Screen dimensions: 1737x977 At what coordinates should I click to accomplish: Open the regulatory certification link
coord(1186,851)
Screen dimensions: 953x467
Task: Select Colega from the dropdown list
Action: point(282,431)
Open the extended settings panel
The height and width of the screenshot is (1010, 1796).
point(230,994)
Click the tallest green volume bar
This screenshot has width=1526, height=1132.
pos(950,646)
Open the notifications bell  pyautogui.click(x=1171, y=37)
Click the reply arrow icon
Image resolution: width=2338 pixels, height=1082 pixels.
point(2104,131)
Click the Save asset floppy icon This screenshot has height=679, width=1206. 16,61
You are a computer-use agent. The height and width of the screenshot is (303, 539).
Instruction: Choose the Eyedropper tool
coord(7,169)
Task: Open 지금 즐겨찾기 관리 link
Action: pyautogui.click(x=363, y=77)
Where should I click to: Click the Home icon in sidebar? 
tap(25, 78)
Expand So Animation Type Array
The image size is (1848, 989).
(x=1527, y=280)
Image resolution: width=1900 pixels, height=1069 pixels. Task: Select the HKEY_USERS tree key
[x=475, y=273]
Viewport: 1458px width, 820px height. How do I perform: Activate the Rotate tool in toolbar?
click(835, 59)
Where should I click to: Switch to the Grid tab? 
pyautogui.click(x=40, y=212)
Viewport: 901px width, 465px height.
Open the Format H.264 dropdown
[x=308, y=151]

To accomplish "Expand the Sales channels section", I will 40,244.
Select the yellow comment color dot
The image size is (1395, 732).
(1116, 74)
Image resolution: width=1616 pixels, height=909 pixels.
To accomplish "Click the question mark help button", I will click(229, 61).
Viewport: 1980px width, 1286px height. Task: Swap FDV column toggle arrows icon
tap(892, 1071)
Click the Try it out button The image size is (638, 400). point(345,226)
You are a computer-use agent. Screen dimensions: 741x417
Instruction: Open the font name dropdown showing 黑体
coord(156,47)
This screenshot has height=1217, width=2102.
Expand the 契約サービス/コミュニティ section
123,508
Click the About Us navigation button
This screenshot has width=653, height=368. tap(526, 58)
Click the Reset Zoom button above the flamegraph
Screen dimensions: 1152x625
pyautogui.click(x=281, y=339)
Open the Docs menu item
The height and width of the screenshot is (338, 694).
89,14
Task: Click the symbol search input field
#####
» **Task details**
Find the number of lines in the records that include the word "will". Write only that number.

» **Final answer**
2